The Jimmy-NCSU V Cancer Therapeutic Program allows young researchers the opportunity to work on multiple facets of cancer research in a set of diverse labs, each investigating different approaches for developing cancer therapeutics.
Enhancing cancer drugs We have discovered molecules that increase the effects of anticancer drugs by several orders of magnitude. Our goal is to reduce the working concentrations of all anti-cancer drugs in order to mitigate serious side effects. We will develop and screen our new molecules with both novel and existing chemotherapeutics against a variety of cancer cell lines in order to define the optimum combination treatment. Initial screens show effects against breast, renal and colon cancer cell lines.
Cell death and tumor formation The life and death of cells must be balanced. Normal cells accommodate this balance by invoking programmed cell death pathways, referred to as apoptosis. In cancer cells, these pathways are defective and normal cell death does not occur, leading to tumor formation. In addition, faulty apoptosis causes tumor cells to be resistant to chemo/radiation therapies. If we could make apoptosis occur properly, we slow down tumor formation and overcome this resistance.

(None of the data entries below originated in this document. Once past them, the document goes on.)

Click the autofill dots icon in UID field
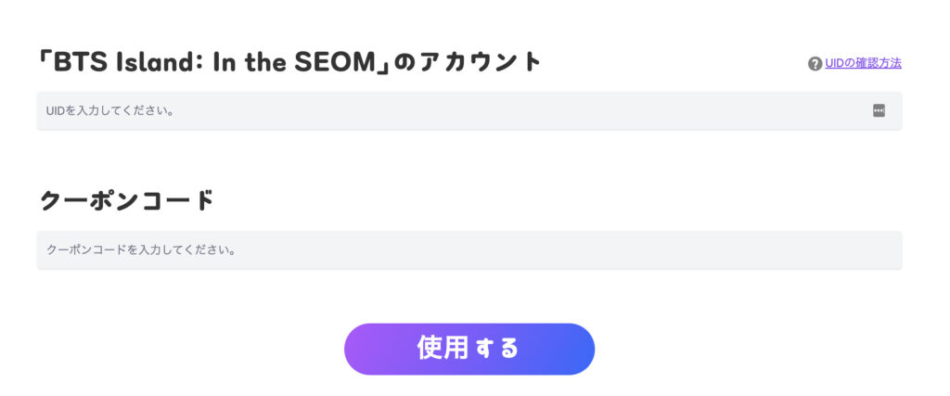This screenshot has width=950, height=396. 879,110
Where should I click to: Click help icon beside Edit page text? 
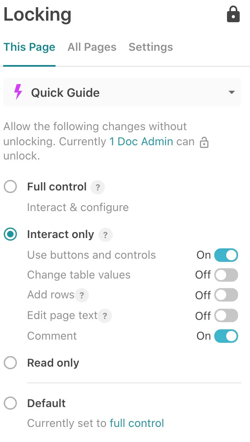pyautogui.click(x=105, y=316)
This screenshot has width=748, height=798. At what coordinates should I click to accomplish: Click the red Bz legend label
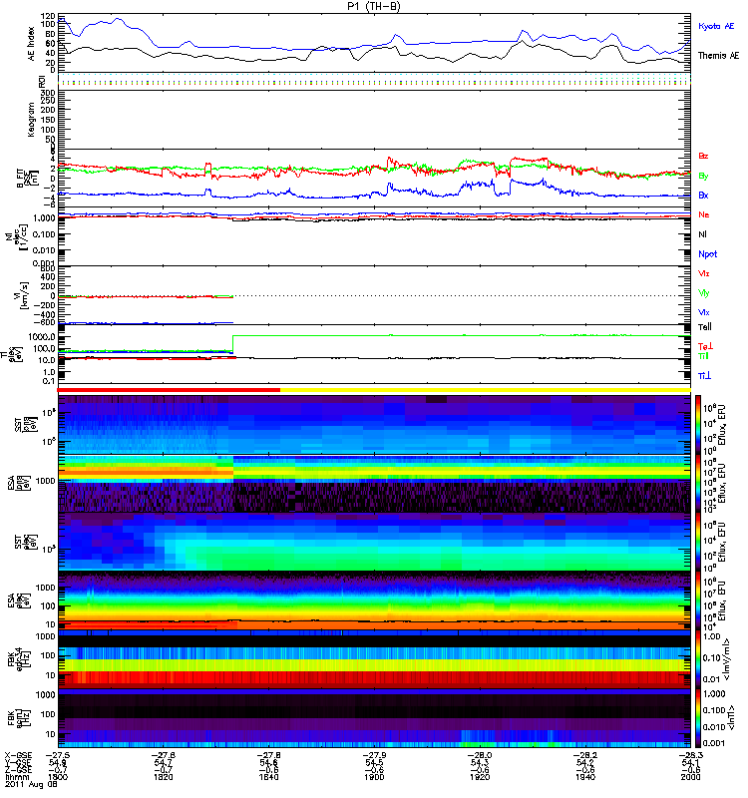(x=703, y=156)
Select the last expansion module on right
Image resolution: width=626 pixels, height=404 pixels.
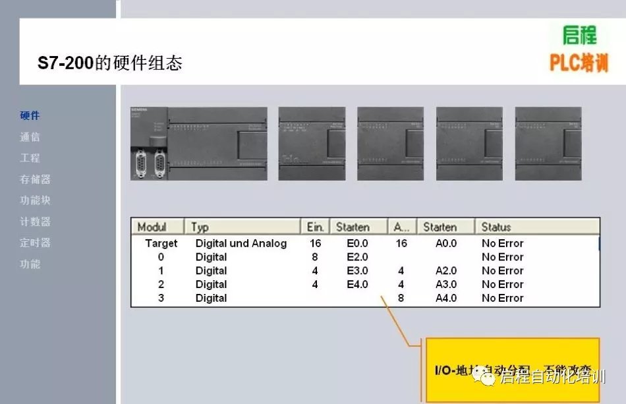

The protein caspase-3 controls apoptosis. If caspase-3 fails to function, cell death does not happen correctly. We also know that the protein calbindin-D28K binds to caspase-3 and stops it functioning. If we can stop calbindin-D28K from interfering with caspase-3, apoptosis would occur normally and the risk of cancer developing would be reduced. Consequently calbindin-D28K is a powerful target for anticancer drug development.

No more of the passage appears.